- TASK PROMPT
Pull out of the data below the stretch of lines bounded by the one containing "This screenshot has height=655, width=1301." and the one containing "Open a new browser tab", both bounds included, unchanged.

- EXERCISE DATA
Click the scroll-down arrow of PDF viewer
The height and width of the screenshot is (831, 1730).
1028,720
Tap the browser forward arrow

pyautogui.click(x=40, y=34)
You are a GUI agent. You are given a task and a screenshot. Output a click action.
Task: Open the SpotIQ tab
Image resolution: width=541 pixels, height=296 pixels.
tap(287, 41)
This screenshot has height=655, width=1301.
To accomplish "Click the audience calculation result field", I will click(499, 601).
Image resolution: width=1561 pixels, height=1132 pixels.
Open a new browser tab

==

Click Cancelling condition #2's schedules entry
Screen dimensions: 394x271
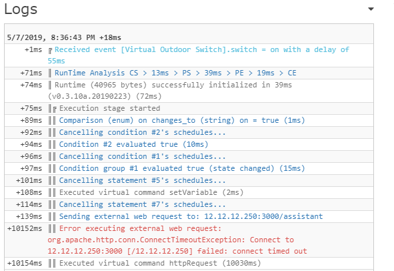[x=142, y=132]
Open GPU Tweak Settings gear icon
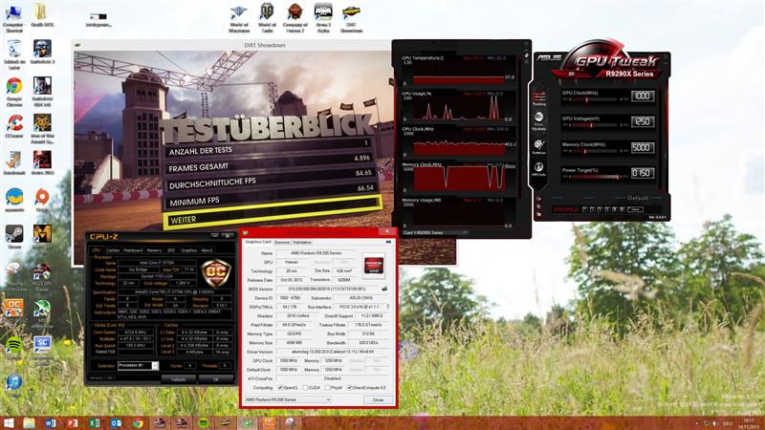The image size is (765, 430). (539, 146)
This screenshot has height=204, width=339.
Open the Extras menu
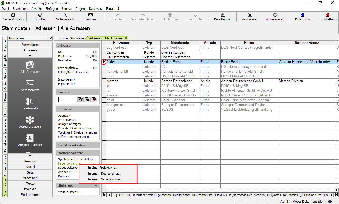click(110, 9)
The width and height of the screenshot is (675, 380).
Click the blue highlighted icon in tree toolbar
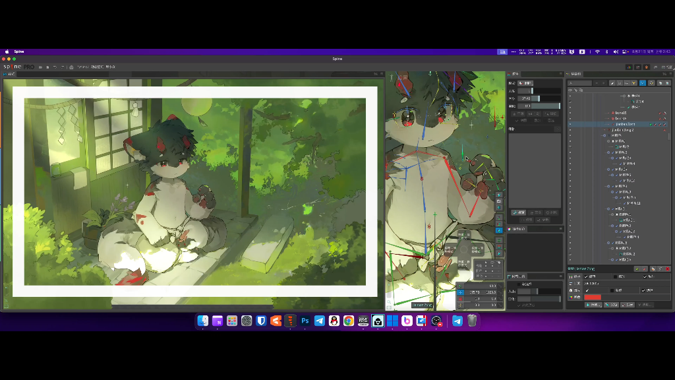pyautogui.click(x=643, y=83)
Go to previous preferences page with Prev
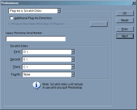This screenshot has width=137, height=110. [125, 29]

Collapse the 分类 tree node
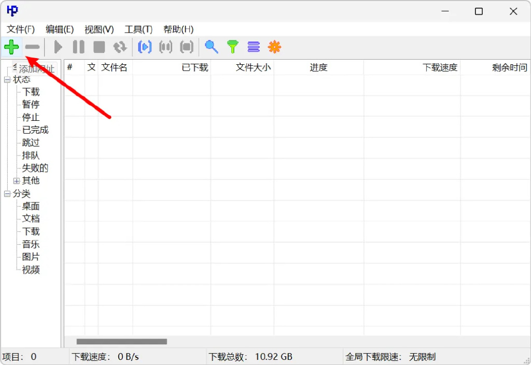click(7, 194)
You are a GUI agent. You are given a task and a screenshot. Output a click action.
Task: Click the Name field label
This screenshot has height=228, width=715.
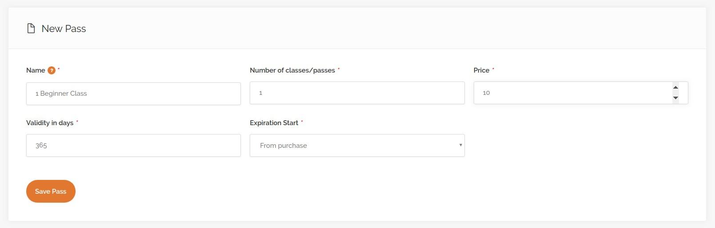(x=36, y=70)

- ANSWER TO THIS PROBLEM
This screenshot has height=655, width=1301.
To accomplish "Click the audience calculation result field", I will click(499, 601).
Image resolution: width=1561 pixels, height=1132 pixels.
Open a new browser tab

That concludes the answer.